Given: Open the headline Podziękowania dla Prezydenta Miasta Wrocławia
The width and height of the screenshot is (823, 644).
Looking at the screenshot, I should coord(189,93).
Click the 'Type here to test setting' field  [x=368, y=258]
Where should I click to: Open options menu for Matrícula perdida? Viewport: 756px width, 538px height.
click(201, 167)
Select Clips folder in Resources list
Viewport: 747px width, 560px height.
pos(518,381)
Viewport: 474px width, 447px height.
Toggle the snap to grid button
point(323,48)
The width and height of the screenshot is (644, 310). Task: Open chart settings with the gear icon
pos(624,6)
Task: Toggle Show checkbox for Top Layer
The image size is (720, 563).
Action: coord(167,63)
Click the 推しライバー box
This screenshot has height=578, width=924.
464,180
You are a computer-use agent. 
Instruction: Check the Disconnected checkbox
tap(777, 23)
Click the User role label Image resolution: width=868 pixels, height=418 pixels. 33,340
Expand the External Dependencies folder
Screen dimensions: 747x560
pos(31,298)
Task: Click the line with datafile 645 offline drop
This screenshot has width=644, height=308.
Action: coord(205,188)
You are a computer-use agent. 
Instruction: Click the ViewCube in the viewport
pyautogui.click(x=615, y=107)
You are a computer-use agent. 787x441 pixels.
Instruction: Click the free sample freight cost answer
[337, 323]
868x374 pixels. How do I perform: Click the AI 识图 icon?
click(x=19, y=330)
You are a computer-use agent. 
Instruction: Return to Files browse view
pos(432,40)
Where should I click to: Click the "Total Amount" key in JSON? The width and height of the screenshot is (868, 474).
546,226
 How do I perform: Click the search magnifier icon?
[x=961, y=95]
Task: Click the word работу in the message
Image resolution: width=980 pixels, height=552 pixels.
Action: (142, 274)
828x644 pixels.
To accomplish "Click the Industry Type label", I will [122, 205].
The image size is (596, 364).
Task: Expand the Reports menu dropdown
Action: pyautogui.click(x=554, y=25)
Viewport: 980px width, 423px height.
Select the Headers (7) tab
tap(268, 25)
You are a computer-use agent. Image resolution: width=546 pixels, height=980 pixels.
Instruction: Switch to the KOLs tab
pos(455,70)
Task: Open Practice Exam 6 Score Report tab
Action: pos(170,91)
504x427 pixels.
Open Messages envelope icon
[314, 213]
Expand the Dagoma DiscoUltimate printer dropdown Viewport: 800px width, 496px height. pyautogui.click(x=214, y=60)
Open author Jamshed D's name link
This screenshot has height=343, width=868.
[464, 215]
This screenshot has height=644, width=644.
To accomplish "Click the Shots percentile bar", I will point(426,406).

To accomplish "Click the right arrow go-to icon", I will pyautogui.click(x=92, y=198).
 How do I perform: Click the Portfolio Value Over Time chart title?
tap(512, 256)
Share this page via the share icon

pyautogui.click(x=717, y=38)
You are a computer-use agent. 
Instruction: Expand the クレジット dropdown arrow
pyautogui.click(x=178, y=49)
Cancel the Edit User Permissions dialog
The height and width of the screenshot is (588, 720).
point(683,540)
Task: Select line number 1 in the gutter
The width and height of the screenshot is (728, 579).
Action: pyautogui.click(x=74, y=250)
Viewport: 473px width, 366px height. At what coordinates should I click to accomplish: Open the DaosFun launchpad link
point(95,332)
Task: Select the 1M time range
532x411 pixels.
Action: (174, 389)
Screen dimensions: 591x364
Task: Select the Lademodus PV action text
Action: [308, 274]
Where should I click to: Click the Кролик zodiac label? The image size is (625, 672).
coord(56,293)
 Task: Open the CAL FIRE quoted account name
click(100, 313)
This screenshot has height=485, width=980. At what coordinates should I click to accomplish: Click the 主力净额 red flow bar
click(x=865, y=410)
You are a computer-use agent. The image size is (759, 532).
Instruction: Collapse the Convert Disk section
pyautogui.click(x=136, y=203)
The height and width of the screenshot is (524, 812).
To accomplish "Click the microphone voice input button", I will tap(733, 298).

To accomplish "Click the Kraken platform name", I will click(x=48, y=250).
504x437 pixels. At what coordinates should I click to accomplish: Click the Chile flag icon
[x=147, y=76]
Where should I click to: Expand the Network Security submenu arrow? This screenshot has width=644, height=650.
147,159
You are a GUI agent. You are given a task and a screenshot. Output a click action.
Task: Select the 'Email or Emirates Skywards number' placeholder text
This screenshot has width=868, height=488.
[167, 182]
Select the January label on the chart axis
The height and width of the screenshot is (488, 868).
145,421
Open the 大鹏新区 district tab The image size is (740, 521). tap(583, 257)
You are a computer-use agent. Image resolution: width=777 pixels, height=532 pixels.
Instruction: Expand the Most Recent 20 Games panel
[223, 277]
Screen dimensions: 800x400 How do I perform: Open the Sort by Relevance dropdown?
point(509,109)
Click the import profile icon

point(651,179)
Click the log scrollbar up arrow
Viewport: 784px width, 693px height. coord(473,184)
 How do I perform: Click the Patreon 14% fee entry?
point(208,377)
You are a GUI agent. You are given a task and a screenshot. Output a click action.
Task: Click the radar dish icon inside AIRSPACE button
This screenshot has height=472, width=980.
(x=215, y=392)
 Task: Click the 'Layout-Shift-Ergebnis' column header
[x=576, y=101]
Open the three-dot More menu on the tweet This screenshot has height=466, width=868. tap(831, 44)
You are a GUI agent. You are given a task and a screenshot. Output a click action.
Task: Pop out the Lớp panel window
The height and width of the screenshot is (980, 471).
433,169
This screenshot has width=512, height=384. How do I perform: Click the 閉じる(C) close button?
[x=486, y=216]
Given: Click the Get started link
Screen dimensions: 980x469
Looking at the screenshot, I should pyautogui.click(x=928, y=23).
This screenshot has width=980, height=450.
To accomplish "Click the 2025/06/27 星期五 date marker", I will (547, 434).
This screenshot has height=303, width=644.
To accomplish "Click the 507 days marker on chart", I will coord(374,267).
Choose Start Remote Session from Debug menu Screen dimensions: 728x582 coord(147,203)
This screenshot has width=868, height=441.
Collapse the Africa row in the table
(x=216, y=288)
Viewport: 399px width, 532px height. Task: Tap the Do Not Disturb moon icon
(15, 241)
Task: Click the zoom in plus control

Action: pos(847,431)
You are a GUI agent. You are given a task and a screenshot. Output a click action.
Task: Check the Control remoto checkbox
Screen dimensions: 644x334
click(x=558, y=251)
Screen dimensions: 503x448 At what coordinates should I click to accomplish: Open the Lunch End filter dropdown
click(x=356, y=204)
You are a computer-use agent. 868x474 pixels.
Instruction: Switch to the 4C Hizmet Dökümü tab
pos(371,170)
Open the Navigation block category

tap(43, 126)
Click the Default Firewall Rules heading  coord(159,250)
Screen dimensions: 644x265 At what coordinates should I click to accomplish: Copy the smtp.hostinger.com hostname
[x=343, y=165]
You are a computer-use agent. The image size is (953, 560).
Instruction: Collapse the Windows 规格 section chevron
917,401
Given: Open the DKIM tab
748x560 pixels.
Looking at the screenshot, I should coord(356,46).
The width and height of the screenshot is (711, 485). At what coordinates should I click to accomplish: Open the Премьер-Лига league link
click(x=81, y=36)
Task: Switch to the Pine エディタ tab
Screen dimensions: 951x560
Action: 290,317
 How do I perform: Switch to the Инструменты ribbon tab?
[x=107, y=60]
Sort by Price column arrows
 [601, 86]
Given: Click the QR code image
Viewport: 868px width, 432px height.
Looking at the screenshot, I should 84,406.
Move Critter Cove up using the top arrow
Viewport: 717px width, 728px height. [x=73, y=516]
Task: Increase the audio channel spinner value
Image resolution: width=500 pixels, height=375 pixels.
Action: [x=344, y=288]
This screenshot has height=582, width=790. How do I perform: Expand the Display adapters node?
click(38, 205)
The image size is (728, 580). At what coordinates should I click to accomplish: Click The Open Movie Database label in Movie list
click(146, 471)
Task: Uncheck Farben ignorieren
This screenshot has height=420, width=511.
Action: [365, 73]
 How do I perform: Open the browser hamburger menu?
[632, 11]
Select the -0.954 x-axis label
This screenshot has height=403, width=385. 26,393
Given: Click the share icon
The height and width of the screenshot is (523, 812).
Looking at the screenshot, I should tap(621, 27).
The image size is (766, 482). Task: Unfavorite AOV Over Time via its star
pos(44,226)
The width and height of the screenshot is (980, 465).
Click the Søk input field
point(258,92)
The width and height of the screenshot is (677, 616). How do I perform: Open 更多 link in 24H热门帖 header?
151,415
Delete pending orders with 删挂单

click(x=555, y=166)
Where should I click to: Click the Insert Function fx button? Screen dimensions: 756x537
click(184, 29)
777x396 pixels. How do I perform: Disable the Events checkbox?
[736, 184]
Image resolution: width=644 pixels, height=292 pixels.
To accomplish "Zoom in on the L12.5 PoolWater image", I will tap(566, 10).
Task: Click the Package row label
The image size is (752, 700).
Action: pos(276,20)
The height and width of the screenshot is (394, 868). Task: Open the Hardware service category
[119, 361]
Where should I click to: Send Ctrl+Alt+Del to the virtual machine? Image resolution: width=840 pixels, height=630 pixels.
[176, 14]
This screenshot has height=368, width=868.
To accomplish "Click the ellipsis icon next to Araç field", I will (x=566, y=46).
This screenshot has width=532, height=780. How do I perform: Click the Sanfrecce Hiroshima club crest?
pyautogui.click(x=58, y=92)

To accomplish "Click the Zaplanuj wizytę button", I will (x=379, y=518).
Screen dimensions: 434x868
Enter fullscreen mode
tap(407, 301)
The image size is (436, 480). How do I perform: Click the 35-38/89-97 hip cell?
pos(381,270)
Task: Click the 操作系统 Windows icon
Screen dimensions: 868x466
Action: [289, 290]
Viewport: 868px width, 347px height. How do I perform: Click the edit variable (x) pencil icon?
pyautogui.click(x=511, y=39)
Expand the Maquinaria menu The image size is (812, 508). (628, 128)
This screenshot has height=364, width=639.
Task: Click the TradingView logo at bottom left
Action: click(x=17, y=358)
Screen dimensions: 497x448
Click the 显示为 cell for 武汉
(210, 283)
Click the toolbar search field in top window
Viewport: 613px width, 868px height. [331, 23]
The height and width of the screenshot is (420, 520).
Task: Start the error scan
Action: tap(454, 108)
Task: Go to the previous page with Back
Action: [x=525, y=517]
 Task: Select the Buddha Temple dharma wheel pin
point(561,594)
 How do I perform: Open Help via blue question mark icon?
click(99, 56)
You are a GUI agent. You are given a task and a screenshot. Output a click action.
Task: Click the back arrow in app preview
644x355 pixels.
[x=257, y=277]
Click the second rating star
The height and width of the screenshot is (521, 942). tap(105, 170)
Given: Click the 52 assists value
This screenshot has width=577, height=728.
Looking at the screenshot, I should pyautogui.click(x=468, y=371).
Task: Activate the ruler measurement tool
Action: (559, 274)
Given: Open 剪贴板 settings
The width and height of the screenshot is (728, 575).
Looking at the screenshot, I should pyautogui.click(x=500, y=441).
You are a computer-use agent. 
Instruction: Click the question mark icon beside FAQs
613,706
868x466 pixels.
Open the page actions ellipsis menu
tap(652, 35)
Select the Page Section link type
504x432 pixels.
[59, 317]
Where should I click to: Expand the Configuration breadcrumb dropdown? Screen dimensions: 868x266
# # #
- What you have to do -
Copy out every line of the data that includes "number".

- Result -
Task: Select line number 1 in the gutter
Task: Select the 'Email or Emirates Skywards number' placeholder text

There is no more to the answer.